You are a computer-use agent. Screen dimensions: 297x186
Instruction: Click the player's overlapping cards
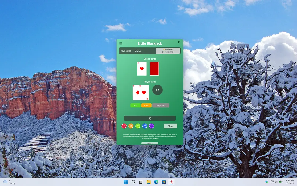click(141, 93)
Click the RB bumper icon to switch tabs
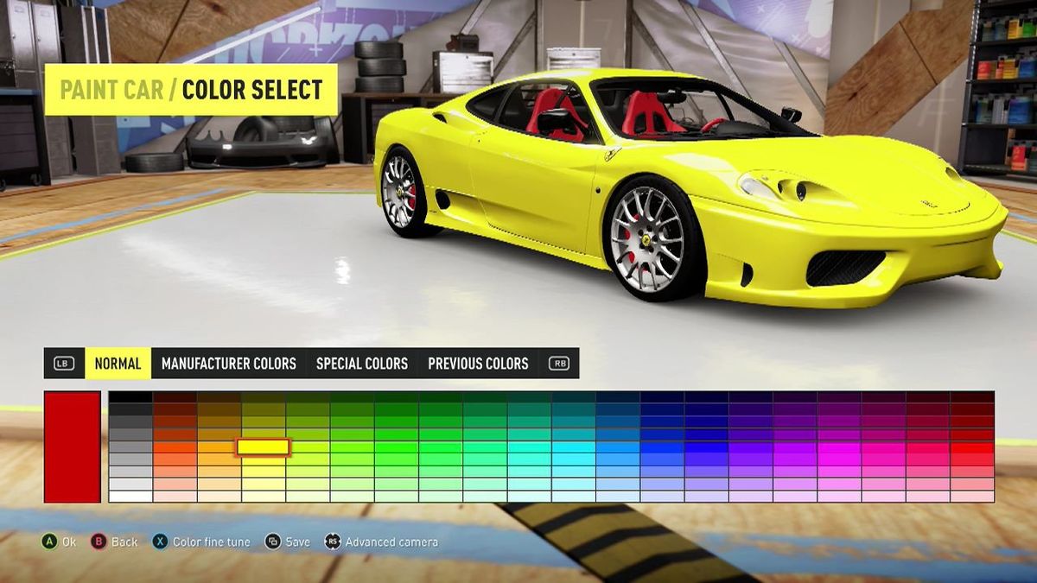This screenshot has width=1037, height=583. click(557, 364)
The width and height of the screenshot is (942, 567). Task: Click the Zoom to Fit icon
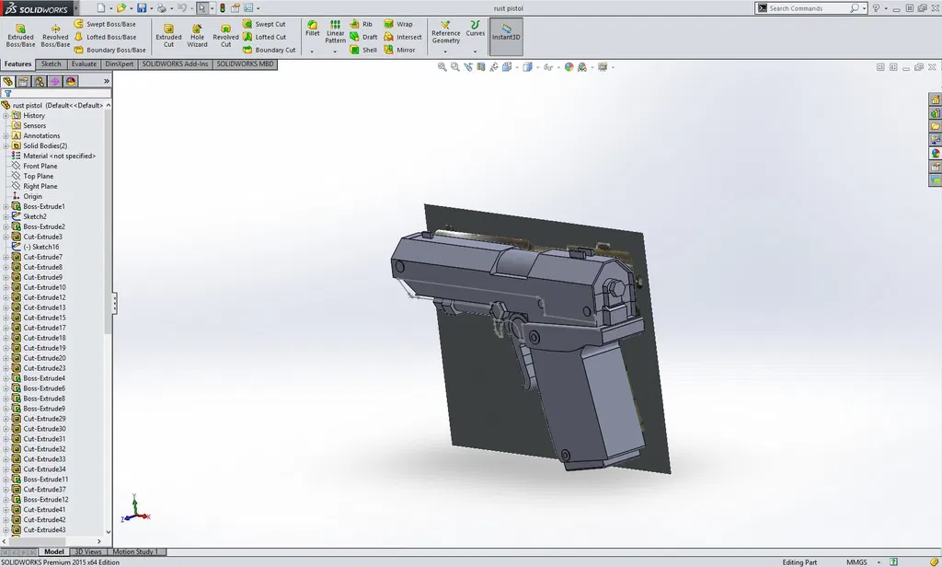(x=442, y=66)
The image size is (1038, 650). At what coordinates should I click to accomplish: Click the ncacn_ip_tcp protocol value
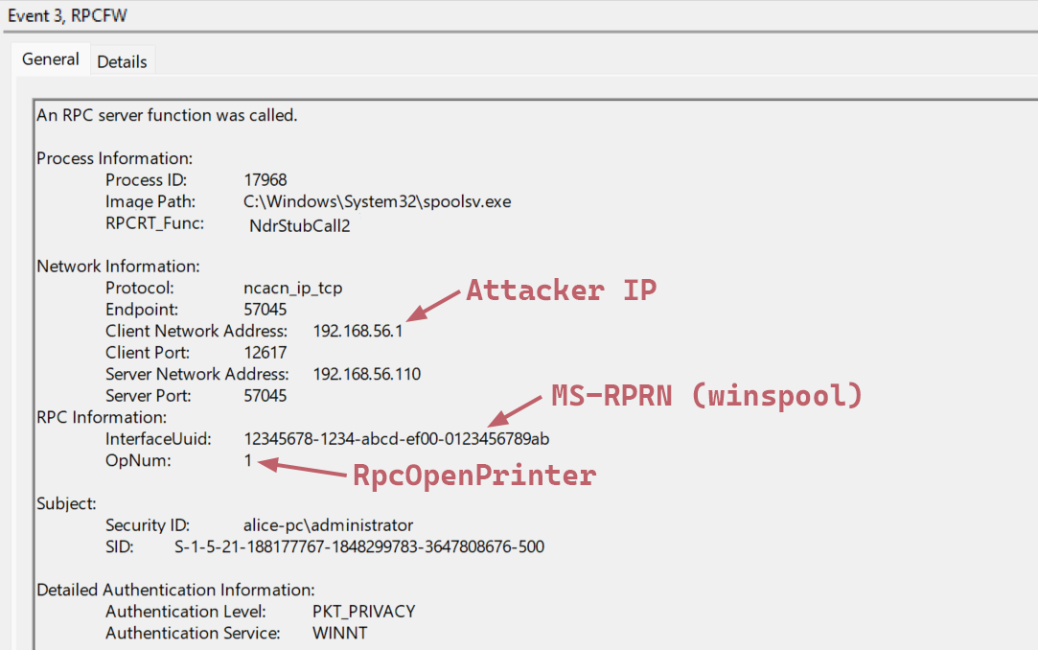[292, 288]
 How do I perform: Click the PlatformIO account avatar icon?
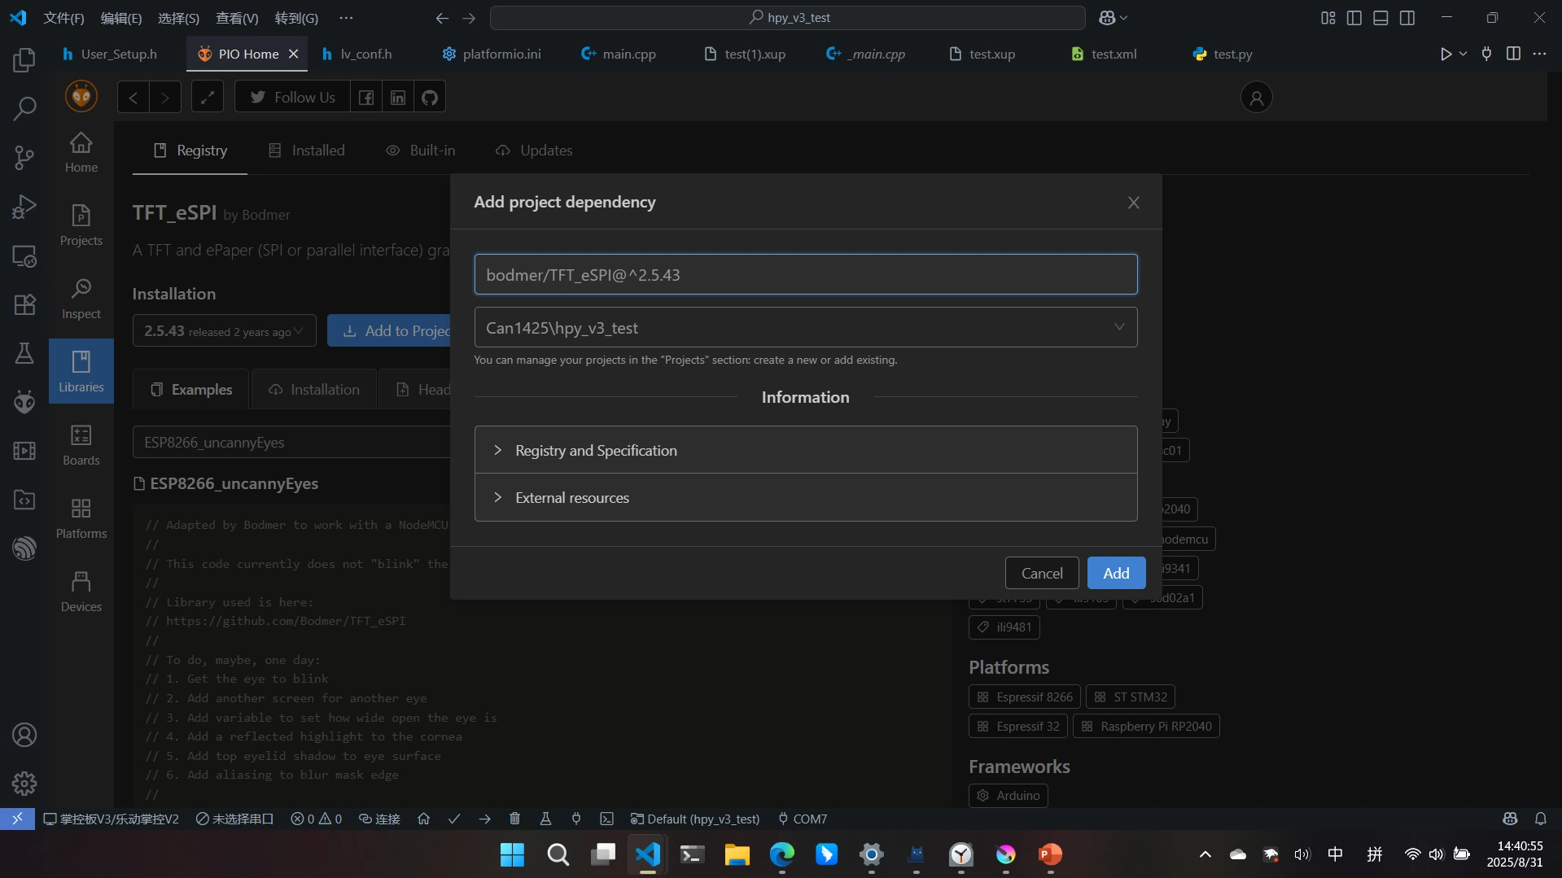1256,98
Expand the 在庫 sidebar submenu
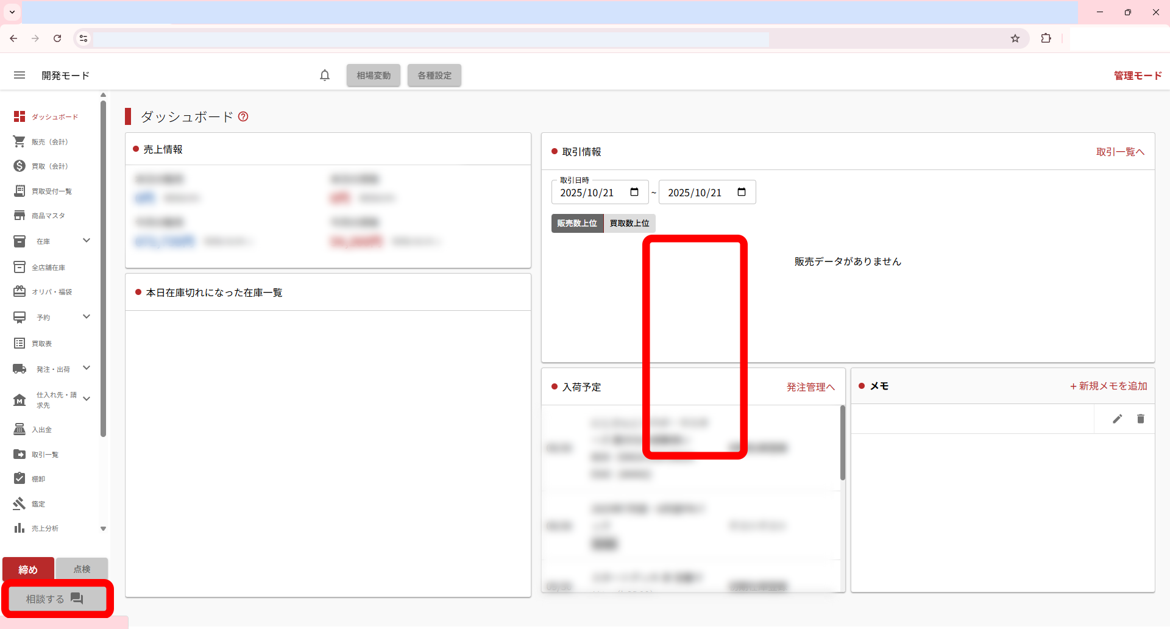This screenshot has height=629, width=1170. [x=87, y=241]
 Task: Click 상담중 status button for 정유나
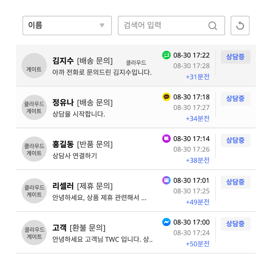click(x=236, y=99)
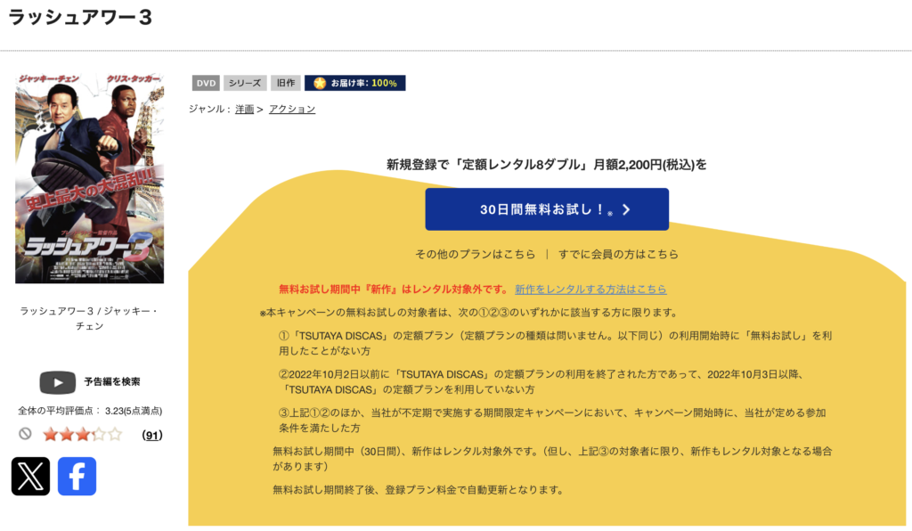Share this page on Facebook
Image resolution: width=912 pixels, height=531 pixels.
point(77,476)
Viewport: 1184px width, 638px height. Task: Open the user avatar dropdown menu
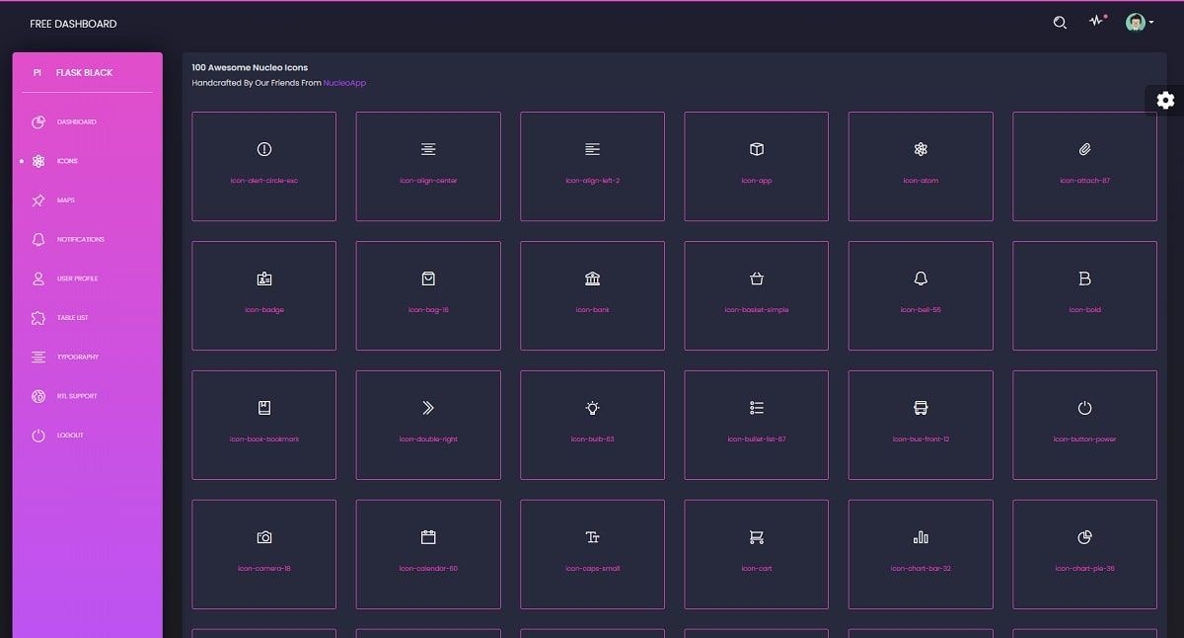[1136, 22]
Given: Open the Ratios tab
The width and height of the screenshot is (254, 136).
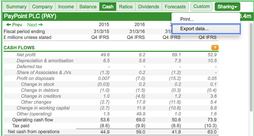Looking at the screenshot, I should [126, 7].
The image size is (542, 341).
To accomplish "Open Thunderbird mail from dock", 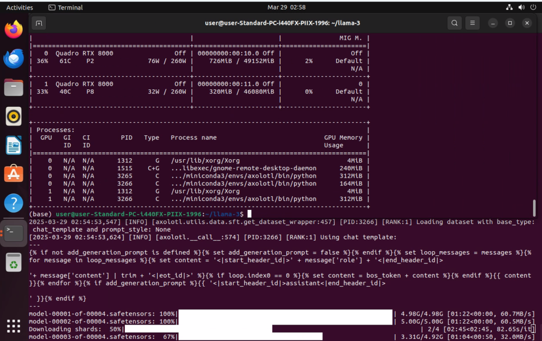I will [x=14, y=59].
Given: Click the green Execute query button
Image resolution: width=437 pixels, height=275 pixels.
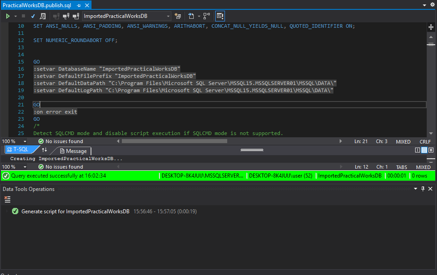Looking at the screenshot, I should coord(8,16).
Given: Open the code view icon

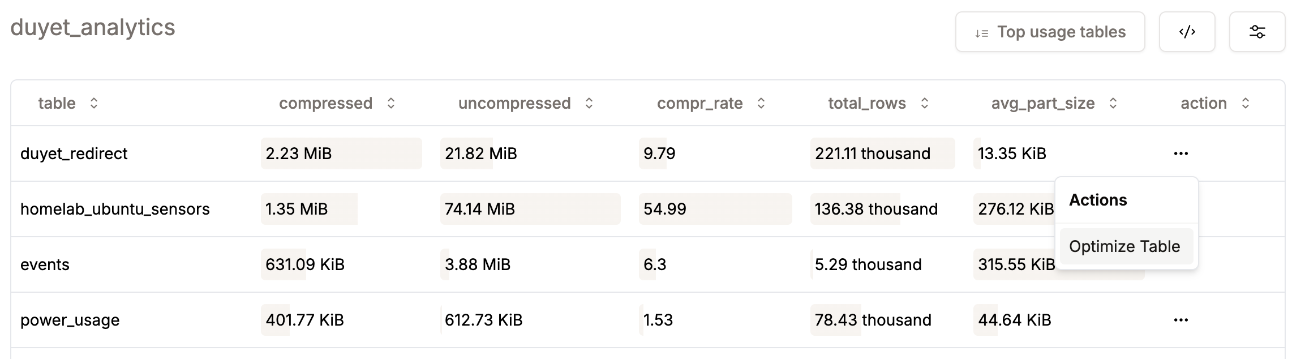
****************
The answer is one number: how many lines of the material above contain "Given".

● **ANSWER**: 3